In 1970, towards the end of a car journey of almost ten thousand kilometers, Gabriele Basilico and some friends arrived in Persepolis. They arrived by night, slept in the car, and the following morning they found themselves in front of one of the most extraordinary archaeological sites that they had ever seen, one that Terence Ward, in his book “Searching for Hassan”, described in this way: “Giant hand-cut stones rivaled the work of Inca master builders. Where Epidaurus is poetic, Persepolis is audacious, a daring feat of levitation, raising man above nature”. Basilico was then still a student
of architecture and, during the journey across Yugoslavia, Turkey, and Iran, he photographed images that mainly tell of his meetings, the people, and only marginally of architecture. Persepolis, which was preparing to celebrate the 2,500 years of the existence of the Persian kingdom, was humming with works directed by a group of Italian scholars from ISMEO, the Italian institute for the Far East.

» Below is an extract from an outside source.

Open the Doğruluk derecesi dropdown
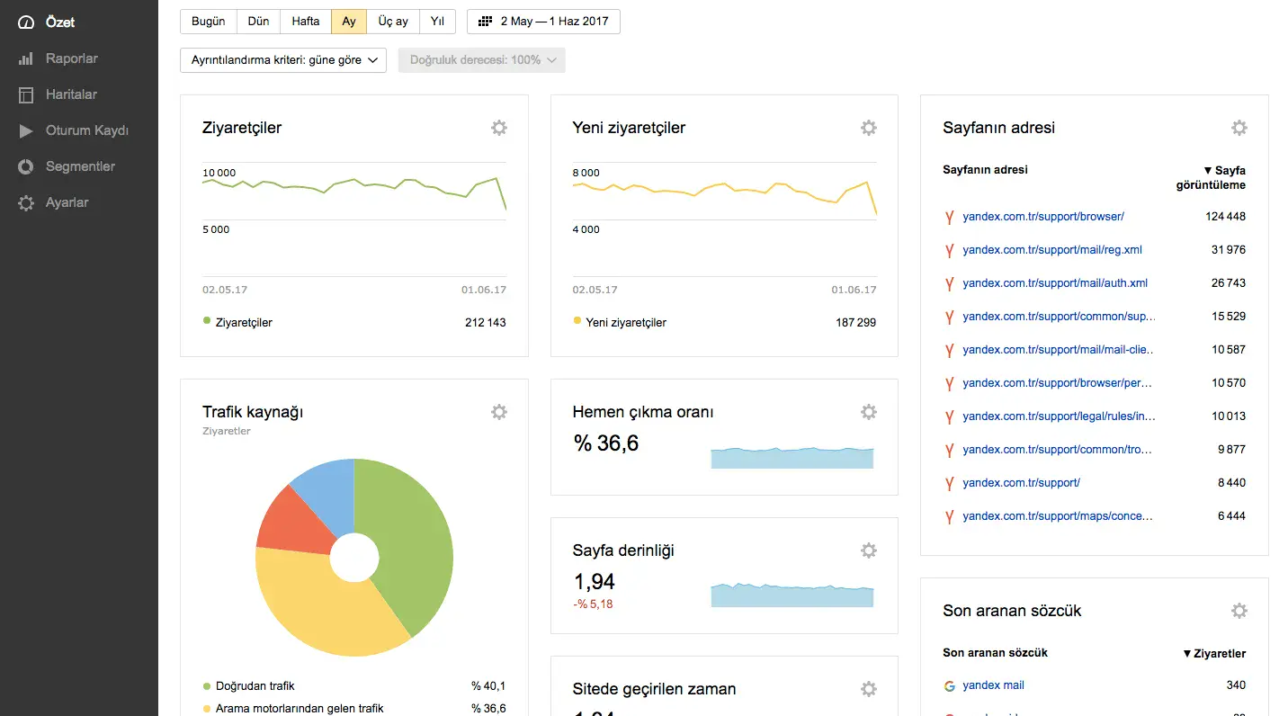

Basilico and his friends were treated with great hospitality and were able to watch the rehearsals for an extraordinary son et
lumière performance. His photos of Persepolis recount his feelings in front of buildings that conserved intact the evolution of history, but they also inquire into the architectural construction of the city, and the relationship between the remains of the various buildings. Yet again “Basilico before Basilico”, someone who was able to grasp and transmit the fascination of an ancient city.